PROBLEM DESCRIPTION:
Please show every line from the entries that carries the word "page".

SOURCE DATA:
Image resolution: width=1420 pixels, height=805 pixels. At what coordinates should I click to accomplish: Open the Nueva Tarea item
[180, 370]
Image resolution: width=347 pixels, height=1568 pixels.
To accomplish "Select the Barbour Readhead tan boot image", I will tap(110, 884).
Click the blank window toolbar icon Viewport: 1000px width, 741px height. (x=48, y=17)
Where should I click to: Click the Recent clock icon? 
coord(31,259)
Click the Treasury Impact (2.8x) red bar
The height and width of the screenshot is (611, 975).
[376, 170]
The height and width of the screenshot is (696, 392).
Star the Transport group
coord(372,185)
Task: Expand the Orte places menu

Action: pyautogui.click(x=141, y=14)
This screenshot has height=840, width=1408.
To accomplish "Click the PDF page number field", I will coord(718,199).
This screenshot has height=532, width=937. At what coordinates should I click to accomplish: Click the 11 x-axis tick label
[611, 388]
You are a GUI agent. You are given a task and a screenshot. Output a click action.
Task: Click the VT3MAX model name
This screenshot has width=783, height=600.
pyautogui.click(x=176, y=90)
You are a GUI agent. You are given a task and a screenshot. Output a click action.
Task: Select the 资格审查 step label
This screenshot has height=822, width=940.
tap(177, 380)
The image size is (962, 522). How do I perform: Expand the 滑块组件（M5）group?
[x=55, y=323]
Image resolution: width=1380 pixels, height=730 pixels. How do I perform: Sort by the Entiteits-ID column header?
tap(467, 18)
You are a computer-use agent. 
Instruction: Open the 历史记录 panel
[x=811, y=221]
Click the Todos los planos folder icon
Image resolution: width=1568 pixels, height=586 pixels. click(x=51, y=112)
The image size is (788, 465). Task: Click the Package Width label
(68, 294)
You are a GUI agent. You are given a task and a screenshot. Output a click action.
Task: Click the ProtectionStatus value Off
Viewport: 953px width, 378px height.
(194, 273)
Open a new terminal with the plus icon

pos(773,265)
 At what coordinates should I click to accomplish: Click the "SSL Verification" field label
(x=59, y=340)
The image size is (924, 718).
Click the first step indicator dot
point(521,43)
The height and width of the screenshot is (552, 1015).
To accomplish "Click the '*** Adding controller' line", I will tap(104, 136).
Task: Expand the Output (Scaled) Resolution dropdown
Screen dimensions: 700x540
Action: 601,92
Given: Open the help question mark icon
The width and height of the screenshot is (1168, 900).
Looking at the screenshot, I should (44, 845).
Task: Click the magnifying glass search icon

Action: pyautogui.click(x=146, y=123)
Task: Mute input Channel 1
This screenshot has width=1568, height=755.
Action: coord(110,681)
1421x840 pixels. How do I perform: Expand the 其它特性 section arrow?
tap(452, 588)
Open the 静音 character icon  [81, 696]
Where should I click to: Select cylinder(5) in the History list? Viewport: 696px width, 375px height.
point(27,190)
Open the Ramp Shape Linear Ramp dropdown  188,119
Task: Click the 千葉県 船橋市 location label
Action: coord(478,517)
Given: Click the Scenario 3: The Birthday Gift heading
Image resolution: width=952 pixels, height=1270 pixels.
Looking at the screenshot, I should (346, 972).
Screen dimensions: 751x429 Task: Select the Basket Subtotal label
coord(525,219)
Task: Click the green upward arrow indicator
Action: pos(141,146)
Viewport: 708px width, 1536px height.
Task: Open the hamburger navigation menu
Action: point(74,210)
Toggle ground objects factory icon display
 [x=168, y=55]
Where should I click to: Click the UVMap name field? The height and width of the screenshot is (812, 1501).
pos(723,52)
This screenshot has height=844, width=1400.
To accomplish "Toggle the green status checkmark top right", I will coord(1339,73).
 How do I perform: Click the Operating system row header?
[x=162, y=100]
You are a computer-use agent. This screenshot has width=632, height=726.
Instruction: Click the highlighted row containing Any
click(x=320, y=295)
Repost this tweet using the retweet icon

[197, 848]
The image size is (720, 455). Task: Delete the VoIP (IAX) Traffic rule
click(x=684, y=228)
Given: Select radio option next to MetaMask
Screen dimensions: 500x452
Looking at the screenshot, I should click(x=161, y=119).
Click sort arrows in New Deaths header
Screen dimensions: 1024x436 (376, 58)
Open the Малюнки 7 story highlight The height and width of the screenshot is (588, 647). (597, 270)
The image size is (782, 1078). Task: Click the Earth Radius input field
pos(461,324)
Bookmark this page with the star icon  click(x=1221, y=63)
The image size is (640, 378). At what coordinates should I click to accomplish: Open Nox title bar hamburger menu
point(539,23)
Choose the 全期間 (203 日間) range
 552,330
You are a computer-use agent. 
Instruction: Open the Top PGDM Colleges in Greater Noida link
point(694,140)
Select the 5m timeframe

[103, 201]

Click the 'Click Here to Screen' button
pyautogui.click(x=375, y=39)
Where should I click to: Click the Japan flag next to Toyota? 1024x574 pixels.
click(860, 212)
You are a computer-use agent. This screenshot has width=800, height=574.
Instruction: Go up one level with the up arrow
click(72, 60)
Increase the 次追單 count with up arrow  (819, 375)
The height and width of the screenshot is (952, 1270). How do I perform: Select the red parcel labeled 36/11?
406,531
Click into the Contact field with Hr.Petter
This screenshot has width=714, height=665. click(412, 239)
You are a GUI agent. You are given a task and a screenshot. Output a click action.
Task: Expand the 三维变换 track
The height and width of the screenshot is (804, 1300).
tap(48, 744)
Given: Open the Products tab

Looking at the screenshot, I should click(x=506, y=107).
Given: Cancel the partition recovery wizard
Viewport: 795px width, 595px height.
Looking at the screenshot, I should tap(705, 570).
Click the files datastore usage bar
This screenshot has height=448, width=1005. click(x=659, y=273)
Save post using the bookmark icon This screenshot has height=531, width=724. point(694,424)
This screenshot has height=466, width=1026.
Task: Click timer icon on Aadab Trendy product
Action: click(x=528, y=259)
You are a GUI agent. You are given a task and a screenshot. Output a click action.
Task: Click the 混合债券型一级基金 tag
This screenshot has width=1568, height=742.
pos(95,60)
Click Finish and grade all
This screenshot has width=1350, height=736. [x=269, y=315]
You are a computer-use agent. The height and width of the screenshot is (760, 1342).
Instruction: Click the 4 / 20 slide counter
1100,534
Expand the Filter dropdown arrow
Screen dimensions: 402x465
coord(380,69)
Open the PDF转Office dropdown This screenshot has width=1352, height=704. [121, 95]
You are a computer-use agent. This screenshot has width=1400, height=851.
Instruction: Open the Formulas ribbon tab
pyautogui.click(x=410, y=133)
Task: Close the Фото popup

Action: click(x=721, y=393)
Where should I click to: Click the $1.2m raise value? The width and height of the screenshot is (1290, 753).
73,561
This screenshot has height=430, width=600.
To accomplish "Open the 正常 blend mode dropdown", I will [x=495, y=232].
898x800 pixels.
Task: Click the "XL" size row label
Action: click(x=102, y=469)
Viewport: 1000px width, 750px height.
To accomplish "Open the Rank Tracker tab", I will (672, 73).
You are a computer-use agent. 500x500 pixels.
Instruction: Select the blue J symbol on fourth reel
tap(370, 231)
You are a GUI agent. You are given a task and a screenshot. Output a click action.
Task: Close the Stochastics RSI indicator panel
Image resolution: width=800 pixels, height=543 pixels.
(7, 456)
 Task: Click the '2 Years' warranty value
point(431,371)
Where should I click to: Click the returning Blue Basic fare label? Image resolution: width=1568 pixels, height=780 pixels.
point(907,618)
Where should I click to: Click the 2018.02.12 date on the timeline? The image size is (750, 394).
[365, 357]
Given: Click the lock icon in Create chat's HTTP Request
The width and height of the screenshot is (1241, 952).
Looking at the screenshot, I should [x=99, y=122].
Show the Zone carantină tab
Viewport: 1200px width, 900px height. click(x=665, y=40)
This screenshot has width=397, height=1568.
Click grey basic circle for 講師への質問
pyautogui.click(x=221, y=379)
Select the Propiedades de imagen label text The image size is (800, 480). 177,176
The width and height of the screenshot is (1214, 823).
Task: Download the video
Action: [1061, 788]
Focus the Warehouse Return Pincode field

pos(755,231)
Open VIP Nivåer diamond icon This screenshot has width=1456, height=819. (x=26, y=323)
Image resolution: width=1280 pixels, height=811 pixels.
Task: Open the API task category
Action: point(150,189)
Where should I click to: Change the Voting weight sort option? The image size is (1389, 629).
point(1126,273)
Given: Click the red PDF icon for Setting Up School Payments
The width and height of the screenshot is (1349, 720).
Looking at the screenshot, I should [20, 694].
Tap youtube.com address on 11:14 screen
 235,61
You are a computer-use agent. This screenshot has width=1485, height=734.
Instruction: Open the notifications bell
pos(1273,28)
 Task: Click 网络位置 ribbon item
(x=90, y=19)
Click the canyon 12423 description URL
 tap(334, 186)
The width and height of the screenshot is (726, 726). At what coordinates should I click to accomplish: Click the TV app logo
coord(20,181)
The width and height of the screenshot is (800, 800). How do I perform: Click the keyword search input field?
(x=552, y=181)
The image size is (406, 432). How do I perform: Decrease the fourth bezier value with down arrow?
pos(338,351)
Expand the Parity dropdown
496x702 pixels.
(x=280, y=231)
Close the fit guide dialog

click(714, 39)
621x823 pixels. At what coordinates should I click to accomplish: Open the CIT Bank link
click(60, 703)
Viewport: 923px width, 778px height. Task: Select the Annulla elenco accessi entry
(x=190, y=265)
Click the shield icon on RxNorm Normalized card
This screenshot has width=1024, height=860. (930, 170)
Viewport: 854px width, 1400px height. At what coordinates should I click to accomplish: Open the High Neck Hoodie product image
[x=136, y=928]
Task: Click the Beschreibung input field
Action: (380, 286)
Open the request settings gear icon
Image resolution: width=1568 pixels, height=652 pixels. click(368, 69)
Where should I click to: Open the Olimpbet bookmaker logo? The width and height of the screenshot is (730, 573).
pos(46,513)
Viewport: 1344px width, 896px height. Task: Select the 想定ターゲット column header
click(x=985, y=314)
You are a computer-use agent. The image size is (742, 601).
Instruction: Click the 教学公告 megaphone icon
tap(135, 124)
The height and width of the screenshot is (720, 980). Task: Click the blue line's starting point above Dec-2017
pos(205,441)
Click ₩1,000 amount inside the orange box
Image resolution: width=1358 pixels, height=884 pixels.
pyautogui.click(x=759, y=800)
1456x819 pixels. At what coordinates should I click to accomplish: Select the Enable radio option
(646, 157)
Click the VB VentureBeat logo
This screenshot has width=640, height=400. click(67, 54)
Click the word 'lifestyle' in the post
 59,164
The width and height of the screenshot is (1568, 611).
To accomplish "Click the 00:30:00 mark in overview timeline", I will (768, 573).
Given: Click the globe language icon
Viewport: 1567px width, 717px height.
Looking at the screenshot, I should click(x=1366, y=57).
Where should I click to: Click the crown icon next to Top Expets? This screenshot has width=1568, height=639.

WRITTEN RESPONSE:
To accomplish "Click the PDF page number field", I will coord(718,199).
Bookmark this page with the star icon  click(x=1221, y=63)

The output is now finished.